= Beginning of Section =
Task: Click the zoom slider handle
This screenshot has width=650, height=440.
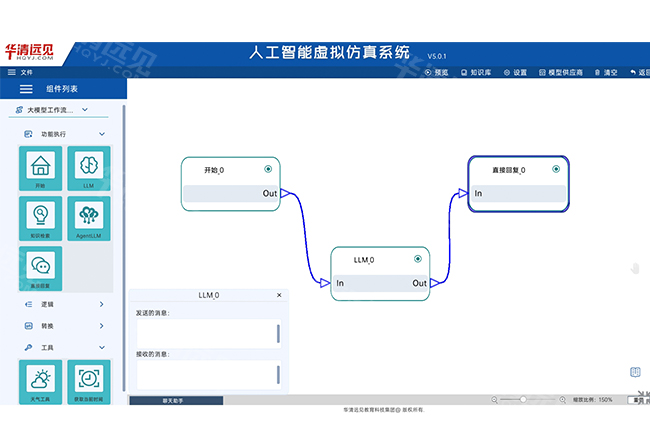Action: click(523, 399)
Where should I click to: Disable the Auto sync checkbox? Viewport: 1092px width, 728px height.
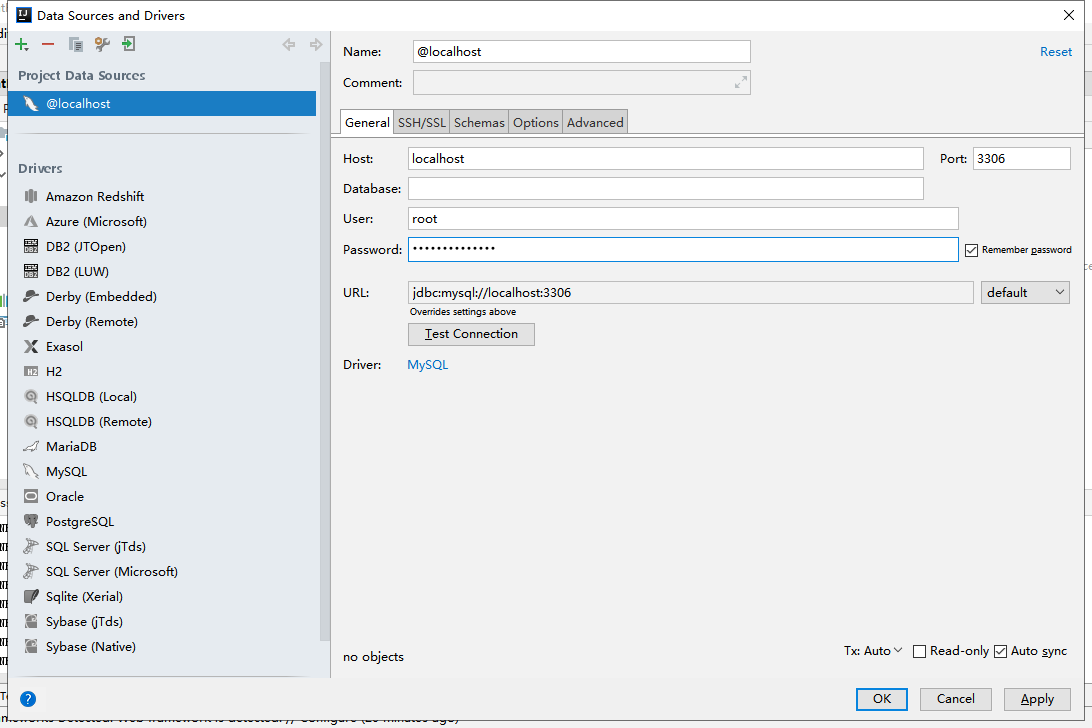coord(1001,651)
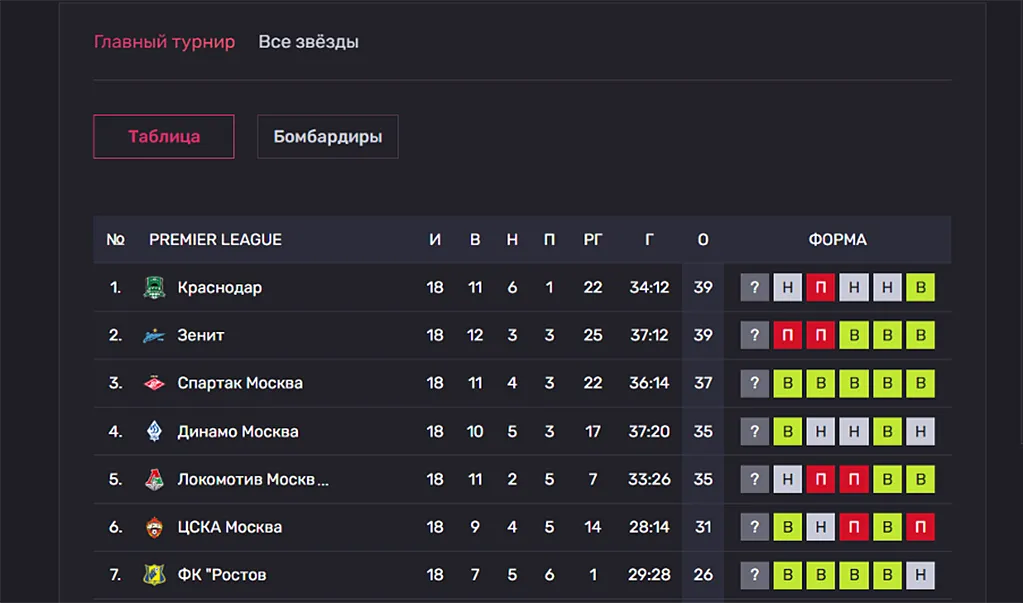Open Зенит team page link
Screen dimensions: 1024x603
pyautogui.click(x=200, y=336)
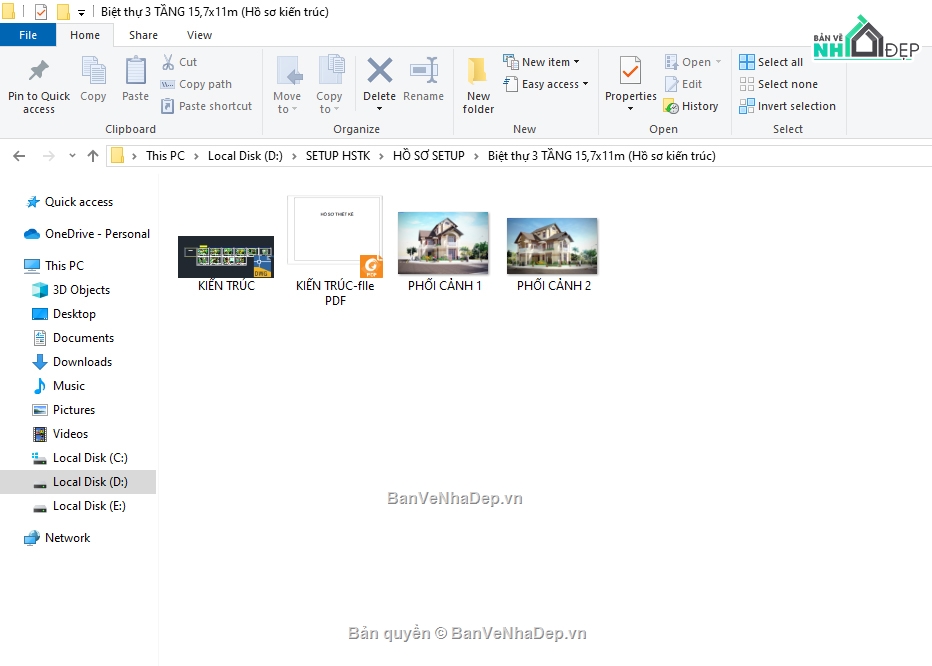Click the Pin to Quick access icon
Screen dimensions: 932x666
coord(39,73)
= End of Section =
= Beginning of Section =
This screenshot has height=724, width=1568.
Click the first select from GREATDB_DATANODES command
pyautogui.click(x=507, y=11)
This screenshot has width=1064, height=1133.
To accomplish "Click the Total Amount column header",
= End of Section =
= Beginning of Section =
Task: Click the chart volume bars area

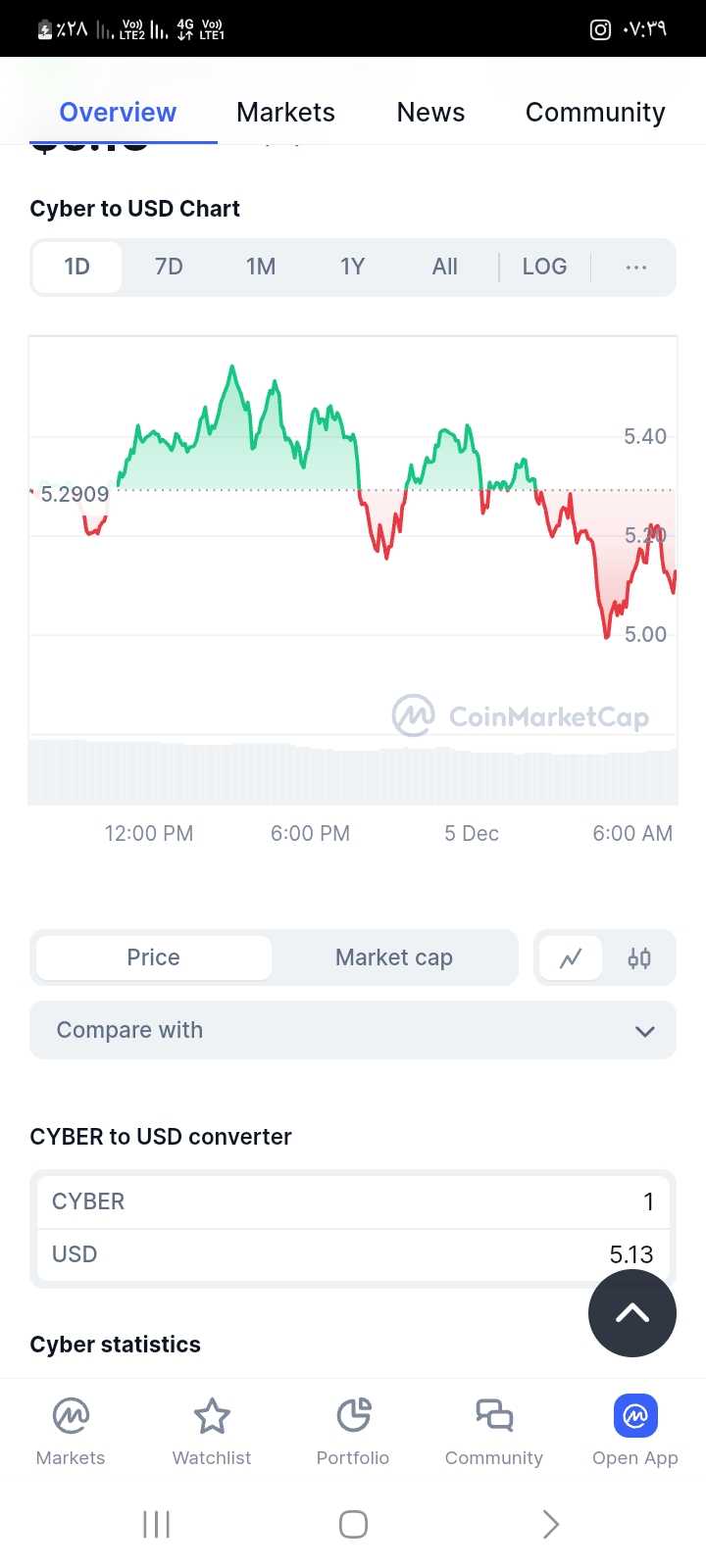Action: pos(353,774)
= End of Section =
Exercise: Scan the lines above for "This screenshot has width=1064, height=1133." and for "the Total Amount". Repeat exactly the line holding each of them and every line in between.

Exercise response:
This screenshot has width=1064, height=1133.
To accomplish "Click the Total Amount column header",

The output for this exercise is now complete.